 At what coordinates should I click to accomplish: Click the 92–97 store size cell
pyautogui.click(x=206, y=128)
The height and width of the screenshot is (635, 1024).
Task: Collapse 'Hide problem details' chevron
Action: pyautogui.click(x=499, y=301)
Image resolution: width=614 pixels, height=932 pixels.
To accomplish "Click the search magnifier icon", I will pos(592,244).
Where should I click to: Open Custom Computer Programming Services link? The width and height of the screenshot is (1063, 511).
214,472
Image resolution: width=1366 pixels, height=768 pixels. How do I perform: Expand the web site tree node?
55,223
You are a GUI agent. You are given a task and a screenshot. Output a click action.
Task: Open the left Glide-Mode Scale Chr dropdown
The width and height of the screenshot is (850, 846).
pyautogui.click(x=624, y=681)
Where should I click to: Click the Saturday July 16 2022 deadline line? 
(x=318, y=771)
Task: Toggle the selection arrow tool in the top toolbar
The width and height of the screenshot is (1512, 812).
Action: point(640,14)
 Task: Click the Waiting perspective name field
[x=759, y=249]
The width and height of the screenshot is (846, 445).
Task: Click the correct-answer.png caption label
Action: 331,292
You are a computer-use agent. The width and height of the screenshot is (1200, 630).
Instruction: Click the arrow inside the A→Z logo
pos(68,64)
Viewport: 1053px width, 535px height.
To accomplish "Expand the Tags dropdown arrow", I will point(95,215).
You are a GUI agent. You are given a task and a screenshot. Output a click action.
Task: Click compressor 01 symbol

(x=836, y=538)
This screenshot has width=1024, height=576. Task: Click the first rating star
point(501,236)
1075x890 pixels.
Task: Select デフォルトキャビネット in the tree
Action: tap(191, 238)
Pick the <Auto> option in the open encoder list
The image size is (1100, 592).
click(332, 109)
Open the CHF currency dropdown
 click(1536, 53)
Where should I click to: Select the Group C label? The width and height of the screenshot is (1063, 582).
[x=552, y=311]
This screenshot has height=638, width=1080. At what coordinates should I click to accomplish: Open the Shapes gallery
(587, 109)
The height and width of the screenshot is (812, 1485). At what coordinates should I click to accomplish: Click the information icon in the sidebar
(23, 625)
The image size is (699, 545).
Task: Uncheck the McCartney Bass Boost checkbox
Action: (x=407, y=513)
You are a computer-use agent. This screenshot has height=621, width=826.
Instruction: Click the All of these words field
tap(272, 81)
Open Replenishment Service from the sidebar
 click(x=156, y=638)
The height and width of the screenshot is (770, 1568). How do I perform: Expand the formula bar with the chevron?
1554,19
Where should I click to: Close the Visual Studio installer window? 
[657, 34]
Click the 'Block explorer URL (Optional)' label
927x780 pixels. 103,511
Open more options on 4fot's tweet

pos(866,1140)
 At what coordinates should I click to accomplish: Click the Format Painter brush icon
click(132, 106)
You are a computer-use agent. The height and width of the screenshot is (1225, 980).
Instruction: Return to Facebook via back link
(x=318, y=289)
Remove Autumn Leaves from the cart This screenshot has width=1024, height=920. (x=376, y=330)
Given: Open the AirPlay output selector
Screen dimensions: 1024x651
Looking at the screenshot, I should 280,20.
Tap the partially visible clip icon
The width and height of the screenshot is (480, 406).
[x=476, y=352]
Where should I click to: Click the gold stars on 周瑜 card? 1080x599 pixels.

▶ Problem description
Please print the records above exactly, leaving nothing out.

▶ Answer space
 At what coordinates should I click to accomplish: Click the 92–97 store size cell
pyautogui.click(x=206, y=128)
The height and width of the screenshot is (635, 1024).
Task: Collapse 'Hide problem details' chevron
Action: pyautogui.click(x=499, y=301)
Image resolution: width=614 pixels, height=932 pixels.
To accomplish "Click the search magnifier icon", I will pos(592,244).
Where should I click to: Open Custom Computer Programming Services link? The width and height of the screenshot is (1063, 511).
214,472
Image resolution: width=1366 pixels, height=768 pixels. How do I perform: Expand the web site tree node?
55,223
You are a GUI agent. You are given a task and a screenshot. Output a click action.
Task: Open the left Glide-Mode Scale Chr dropdown
The width and height of the screenshot is (850, 846).
pyautogui.click(x=624, y=681)
Where should I click to: Click the Saturday July 16 2022 deadline line? 
(x=318, y=771)
Task: Toggle the selection arrow tool in the top toolbar
The width and height of the screenshot is (1512, 812).
Action: point(640,14)
 Task: Click the Waiting perspective name field
[x=759, y=249]
The width and height of the screenshot is (846, 445).
Task: Click the correct-answer.png caption label
Action: 331,292
You are a computer-use agent. The width and height of the screenshot is (1200, 630).
Instruction: Click the arrow inside the A→Z logo
pos(68,64)
Viewport: 1053px width, 535px height.
To accomplish "Expand the Tags dropdown arrow", I will point(95,215).
You are a GUI agent. You are given a task and a screenshot. Output a click action.
Task: Click compressor 01 symbol

(x=836, y=538)
This screenshot has width=1024, height=576. Task: Click the first rating star
point(501,236)
1075x890 pixels.
Task: Select デフォルトキャビネット in the tree
Action: tap(191, 238)
Pick the <Auto> option in the open encoder list
The image size is (1100, 592).
click(332, 109)
Open the CHF currency dropdown
 click(1536, 53)
Where should I click to: Select the Group C label? The width and height of the screenshot is (1063, 582).
[x=552, y=311]
This screenshot has height=638, width=1080. At what coordinates should I click to accomplish: Open the Shapes gallery
(587, 109)
The height and width of the screenshot is (812, 1485). At what coordinates should I click to accomplish: Click the information icon in the sidebar
(23, 625)
The image size is (699, 545).
Task: Uncheck the McCartney Bass Boost checkbox
Action: (x=407, y=513)
You are a computer-use agent. This screenshot has height=621, width=826.
Instruction: Click the All of these words field
tap(272, 81)
Open Replenishment Service from the sidebar
 click(x=156, y=638)
The height and width of the screenshot is (770, 1568). How do I perform: Expand the formula bar with the chevron?
1554,19
Where should I click to: Close the Visual Studio installer window? 
[657, 34]
Click the 'Block explorer URL (Optional)' label
927x780 pixels. 103,511
Open more options on 4fot's tweet

pos(866,1140)
 At what coordinates should I click to accomplish: Click the Format Painter brush icon
click(132, 106)
You are a computer-use agent. The height and width of the screenshot is (1225, 980).
Instruction: Return to Facebook via back link
(x=318, y=289)
Remove Autumn Leaves from the cart This screenshot has width=1024, height=920. (x=376, y=330)
Given: Open the AirPlay output selector
Screen dimensions: 1024x651
Looking at the screenshot, I should 280,20.
Tap the partially visible clip icon
The width and height of the screenshot is (480, 406).
[x=476, y=352]
Where should I click to: Click the gold stars on 周瑜 card? 1080x599 pixels.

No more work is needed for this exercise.